Like a kid, Lillard skipped, over and over down a back hallway.
Then he slowed down and clasped his hands around the back of his head, cupping his arms forward to nearly shield his face. Before he reached the locker room door, the weight of the moment hit him, his emotions overwhelmed him and the franchise cornerstone started to tear up.
By the time he finally pushed open the locker room door and joined his teammates, a roar boomed so loud you could hear it down the hall.
“We had the roster turnover four years ago and everybody was quick to shoot us down, count us out,” Lillard said. “And at that point, we didn’t know for sure what direction we were going to go in. But we definitely leaned in on the culture that we wanted to create, doing things the right way, working hard, being about each other. We really built that up from the jump. Everybody is invested in what we’ve created.
“And I think when we come out on top in a game like this, in a tough series like this, you see it in everybody’s celebration. Everybody’s excited, because we all played a part in it. You don’t just create this type of thing with a player. It takes everybody to be all in. That’s what it was tonight.”

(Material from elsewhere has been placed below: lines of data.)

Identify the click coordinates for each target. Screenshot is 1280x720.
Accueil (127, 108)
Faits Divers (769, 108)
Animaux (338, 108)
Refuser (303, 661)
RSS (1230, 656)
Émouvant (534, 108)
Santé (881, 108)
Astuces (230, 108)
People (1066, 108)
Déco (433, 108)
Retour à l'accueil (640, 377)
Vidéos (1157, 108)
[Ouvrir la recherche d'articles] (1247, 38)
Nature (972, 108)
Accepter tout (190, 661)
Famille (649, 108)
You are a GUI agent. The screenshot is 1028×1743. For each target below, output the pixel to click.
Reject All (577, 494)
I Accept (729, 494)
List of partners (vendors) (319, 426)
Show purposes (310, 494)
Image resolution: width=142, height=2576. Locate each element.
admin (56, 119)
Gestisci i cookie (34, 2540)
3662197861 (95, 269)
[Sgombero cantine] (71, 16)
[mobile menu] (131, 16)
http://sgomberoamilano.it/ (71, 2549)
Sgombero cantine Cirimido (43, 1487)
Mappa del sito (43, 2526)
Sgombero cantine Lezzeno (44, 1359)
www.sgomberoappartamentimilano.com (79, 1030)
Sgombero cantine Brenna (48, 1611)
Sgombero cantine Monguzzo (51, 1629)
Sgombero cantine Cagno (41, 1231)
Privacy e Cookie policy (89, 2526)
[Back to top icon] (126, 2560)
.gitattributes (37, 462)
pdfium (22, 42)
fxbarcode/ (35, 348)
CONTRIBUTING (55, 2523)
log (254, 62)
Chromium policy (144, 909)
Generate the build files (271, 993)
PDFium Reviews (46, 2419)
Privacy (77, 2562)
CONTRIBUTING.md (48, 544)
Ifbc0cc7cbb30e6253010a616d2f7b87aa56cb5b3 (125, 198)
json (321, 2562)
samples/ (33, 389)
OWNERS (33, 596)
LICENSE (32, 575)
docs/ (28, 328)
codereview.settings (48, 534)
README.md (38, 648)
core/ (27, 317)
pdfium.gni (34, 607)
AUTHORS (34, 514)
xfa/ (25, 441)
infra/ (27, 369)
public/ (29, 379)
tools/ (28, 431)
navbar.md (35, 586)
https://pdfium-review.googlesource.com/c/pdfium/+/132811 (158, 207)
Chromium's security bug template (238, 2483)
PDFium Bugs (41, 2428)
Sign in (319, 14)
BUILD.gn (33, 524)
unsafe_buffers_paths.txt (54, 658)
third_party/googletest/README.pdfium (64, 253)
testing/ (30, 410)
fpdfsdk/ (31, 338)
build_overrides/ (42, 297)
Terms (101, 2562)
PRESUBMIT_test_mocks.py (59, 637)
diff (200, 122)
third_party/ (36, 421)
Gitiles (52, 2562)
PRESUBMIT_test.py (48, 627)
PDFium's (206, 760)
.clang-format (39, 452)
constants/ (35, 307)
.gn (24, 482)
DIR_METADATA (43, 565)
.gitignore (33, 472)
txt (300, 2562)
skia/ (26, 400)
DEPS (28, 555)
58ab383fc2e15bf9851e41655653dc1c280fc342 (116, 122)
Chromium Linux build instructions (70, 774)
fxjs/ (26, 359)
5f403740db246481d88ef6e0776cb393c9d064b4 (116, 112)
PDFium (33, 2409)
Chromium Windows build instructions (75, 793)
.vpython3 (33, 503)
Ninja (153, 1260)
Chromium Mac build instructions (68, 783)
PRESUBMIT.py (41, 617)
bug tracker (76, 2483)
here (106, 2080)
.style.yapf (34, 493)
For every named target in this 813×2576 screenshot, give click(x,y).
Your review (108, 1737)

Inside the locker room, new owner Jody Allen was one of the people to address the team after the game. She told them how proud she was, how impressed she was, and how excited she was — for the victory and for what lies ahead.
Then she urged them to keep this special season going.
“I guess life balances itself out,” Turner said. “I’m not saying this makes up for the tragedy we’ve had. But … you could kind of feel it was going to be a special year. Sometimes, not to make it weird, but the spirits of Nurk, the spirits of Paul, are alive and well. I think it’s great for Jody to be able to support us and do all that great stuff. This win is just as much for her as it is for everybody back in Portland.”